◆ What the task asks ◆
Write out, without any change, the lines in the material below that run from the line with "Click the Eventbrite $778 US fee value" through the line with "Turn on drill", both included.

=== Begin Enclosure ===

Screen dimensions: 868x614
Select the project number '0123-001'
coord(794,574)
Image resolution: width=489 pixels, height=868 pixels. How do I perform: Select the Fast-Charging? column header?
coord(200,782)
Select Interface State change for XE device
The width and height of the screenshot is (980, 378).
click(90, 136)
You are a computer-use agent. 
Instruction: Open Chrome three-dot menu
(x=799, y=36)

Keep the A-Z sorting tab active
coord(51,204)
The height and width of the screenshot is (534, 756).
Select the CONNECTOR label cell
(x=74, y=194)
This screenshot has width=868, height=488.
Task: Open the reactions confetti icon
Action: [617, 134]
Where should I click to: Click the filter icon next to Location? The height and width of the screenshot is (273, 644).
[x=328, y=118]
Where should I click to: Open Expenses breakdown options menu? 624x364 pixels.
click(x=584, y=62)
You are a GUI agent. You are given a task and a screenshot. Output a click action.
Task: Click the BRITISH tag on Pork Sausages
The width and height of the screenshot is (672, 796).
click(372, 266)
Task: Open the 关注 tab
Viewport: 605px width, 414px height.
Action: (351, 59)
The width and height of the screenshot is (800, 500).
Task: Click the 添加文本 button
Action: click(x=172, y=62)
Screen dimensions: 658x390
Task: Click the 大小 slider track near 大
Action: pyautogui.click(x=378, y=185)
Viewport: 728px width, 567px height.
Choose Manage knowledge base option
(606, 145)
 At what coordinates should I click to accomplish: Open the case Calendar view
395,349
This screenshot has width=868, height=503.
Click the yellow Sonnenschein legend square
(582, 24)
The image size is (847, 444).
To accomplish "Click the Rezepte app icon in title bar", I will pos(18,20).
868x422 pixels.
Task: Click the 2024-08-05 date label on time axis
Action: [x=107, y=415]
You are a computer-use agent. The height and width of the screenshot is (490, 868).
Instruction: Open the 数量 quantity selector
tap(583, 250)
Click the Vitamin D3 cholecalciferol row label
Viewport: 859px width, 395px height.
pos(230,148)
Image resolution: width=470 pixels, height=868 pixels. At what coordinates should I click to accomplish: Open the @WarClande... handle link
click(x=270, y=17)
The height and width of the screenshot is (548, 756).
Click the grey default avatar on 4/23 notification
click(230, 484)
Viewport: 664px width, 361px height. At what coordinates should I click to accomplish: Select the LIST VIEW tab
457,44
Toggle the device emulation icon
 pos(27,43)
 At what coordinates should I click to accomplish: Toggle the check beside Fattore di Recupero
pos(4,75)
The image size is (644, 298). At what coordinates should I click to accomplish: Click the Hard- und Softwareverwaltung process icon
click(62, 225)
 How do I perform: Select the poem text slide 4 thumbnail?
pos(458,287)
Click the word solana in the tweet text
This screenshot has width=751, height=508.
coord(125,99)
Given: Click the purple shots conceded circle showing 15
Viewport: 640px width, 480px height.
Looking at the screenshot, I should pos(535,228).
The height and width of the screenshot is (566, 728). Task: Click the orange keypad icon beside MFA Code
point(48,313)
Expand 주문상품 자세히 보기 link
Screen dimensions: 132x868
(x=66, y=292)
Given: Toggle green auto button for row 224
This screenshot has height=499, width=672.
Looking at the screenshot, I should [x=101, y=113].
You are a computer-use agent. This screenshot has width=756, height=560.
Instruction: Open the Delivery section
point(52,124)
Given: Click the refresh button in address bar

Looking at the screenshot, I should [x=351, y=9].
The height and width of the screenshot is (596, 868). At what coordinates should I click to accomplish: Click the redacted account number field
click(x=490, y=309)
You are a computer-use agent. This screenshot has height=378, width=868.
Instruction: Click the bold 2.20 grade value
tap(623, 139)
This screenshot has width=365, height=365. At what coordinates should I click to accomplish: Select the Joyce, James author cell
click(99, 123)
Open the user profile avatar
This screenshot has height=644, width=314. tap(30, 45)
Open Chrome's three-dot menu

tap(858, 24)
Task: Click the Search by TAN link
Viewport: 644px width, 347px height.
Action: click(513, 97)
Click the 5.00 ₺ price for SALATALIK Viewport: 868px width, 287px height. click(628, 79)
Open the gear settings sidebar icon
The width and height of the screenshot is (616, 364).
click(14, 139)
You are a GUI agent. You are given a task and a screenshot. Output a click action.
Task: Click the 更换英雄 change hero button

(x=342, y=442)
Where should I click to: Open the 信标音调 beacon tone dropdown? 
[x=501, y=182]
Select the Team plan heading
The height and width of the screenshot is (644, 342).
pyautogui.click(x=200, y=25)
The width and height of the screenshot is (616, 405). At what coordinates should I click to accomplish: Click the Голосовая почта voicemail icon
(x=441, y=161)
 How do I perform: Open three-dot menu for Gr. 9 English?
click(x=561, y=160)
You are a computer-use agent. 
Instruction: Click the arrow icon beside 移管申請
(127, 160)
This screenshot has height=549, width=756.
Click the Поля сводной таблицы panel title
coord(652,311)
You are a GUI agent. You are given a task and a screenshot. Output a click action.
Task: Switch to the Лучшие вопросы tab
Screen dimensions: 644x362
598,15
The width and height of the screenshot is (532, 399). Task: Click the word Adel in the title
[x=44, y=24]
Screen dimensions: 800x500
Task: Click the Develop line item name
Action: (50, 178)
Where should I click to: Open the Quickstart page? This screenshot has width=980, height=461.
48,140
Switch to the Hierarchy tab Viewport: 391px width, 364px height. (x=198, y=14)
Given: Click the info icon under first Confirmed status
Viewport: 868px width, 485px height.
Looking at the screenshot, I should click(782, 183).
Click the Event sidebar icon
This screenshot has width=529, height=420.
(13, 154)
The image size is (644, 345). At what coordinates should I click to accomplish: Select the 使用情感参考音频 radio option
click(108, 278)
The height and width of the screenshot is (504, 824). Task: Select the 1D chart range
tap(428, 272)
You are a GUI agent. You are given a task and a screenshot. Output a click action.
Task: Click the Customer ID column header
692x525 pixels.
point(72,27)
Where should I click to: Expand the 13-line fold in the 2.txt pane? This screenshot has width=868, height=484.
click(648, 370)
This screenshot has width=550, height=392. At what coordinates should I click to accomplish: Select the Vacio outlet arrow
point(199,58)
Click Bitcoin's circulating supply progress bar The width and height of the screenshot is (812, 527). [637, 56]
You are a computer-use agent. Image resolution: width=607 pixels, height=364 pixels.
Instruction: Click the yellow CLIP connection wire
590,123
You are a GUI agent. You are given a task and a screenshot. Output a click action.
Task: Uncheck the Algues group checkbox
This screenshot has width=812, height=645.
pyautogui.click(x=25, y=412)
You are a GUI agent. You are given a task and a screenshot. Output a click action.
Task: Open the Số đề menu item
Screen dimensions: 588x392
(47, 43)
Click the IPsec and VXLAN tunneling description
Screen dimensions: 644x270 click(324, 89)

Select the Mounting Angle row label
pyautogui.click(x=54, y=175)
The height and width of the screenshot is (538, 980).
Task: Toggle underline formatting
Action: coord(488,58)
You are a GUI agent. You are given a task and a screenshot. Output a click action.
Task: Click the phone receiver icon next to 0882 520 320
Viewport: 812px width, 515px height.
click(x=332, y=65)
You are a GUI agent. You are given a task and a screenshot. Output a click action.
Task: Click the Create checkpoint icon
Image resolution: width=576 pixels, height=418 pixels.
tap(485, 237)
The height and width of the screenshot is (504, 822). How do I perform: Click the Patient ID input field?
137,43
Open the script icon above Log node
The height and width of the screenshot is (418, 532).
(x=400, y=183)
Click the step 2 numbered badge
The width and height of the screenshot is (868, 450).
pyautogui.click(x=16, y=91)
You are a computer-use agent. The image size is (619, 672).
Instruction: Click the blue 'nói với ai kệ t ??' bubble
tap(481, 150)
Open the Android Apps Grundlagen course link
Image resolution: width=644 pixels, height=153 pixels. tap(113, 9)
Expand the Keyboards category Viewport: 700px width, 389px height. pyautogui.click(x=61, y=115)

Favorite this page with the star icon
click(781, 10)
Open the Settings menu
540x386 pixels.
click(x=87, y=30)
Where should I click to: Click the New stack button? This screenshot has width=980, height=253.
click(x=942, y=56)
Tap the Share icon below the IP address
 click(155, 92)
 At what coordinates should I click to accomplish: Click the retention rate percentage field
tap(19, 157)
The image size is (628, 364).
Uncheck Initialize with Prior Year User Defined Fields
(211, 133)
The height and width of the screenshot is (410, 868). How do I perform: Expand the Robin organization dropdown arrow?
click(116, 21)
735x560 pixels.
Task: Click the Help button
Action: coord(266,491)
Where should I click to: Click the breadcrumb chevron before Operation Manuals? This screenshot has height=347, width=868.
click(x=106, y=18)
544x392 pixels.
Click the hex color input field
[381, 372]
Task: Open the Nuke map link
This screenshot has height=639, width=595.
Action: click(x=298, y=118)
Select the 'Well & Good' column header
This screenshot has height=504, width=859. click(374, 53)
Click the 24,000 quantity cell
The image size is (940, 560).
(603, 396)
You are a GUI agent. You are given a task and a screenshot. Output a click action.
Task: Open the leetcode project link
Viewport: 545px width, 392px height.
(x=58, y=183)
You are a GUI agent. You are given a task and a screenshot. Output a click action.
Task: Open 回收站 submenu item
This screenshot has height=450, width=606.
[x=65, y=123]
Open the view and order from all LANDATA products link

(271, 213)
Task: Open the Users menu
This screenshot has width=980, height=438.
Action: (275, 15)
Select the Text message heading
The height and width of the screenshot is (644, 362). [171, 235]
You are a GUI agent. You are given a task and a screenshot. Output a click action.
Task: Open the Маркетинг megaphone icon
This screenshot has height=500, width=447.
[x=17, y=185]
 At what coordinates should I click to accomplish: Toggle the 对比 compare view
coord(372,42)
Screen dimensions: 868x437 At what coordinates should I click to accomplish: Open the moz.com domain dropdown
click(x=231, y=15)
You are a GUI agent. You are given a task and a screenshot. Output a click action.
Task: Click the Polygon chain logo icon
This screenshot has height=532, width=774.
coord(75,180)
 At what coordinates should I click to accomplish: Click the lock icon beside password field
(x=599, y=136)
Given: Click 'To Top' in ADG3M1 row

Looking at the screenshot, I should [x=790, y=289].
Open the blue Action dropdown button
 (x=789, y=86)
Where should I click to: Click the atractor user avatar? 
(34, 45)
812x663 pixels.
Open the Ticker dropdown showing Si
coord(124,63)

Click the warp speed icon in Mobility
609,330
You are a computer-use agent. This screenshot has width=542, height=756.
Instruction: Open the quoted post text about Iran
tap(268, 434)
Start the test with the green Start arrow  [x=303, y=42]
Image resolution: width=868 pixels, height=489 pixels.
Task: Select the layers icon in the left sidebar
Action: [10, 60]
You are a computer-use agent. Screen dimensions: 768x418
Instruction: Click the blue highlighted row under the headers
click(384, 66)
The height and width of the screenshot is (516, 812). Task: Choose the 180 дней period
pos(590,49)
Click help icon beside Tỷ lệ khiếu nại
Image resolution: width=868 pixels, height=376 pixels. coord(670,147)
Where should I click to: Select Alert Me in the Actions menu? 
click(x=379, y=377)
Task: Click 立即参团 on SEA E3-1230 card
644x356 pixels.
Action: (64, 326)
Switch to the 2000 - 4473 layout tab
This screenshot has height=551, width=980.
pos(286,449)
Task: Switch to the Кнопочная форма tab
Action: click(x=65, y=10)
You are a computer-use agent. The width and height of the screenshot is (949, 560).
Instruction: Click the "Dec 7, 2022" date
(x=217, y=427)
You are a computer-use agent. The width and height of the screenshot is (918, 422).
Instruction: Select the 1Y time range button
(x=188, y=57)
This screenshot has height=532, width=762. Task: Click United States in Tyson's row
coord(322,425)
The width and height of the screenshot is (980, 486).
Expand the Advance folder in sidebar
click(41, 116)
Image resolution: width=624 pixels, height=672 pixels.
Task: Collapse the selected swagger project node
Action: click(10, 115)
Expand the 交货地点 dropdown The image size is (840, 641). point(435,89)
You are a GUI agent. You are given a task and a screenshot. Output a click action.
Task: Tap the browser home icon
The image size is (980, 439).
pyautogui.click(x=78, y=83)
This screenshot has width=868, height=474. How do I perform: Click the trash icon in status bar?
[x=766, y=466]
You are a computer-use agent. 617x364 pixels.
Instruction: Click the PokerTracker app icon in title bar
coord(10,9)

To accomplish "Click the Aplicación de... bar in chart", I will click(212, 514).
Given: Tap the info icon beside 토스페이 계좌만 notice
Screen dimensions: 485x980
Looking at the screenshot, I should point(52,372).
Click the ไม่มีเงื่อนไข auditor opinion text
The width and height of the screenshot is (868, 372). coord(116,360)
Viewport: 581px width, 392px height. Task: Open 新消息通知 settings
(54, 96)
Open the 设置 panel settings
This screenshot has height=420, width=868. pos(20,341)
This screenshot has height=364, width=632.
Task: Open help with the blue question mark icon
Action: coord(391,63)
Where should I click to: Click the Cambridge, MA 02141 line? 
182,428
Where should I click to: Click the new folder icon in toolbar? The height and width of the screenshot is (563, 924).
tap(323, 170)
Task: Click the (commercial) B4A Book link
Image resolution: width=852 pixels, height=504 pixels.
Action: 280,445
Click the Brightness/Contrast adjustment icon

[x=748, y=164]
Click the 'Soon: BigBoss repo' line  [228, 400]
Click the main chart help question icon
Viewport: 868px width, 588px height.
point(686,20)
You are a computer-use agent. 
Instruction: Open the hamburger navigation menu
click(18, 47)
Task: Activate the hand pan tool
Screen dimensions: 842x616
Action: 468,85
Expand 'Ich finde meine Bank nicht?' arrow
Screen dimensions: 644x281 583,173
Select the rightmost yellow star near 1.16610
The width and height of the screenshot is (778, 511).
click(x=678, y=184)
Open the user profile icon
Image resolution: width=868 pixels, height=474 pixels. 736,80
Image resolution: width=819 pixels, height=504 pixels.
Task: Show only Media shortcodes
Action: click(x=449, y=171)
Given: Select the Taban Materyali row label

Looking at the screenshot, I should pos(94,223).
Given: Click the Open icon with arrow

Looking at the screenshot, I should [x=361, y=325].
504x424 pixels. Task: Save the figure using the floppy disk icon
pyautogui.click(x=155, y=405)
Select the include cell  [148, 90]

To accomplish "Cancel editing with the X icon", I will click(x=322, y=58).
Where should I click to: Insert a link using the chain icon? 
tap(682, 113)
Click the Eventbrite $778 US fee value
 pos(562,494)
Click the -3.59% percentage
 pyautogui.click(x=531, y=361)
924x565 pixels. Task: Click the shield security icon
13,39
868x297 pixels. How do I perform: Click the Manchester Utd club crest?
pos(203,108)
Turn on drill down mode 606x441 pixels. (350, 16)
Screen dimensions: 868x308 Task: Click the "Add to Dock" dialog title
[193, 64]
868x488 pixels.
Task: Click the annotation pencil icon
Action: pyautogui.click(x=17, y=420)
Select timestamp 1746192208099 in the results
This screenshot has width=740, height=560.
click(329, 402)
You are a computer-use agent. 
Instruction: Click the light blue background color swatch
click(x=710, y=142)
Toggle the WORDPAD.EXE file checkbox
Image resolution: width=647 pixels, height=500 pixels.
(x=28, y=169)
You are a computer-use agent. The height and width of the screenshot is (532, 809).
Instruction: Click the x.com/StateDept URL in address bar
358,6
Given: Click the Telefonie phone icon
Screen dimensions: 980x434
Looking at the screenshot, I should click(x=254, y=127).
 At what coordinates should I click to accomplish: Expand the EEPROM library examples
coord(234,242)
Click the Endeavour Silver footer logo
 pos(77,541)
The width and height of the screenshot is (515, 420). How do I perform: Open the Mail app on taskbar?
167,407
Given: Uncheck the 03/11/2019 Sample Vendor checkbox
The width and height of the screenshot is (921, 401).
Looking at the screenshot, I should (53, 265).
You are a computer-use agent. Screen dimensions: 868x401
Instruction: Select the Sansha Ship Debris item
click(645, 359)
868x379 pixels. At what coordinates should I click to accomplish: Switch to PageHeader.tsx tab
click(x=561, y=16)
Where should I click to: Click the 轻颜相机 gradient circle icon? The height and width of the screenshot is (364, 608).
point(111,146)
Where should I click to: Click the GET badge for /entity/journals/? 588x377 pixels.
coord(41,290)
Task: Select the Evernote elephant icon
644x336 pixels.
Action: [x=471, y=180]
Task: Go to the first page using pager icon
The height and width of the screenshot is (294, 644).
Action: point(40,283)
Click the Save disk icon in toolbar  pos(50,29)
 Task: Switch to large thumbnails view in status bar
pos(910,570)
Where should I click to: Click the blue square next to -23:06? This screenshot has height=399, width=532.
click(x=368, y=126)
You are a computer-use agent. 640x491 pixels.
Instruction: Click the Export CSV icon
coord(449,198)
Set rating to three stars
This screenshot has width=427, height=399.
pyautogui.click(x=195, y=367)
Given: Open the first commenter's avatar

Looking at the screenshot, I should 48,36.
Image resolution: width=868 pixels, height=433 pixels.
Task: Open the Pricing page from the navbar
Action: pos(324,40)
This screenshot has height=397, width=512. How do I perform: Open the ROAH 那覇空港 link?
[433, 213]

=== End Enclosure ===

◆ Problem solution ◆
Click the Eventbrite $778 US fee value
 pos(562,494)
Click the -3.59% percentage
 pyautogui.click(x=531, y=361)
924x565 pixels. Task: Click the shield security icon
13,39
868x297 pixels. How do I perform: Click the Manchester Utd club crest?
pos(203,108)
Turn on drill down mode 606x441 pixels. (350, 16)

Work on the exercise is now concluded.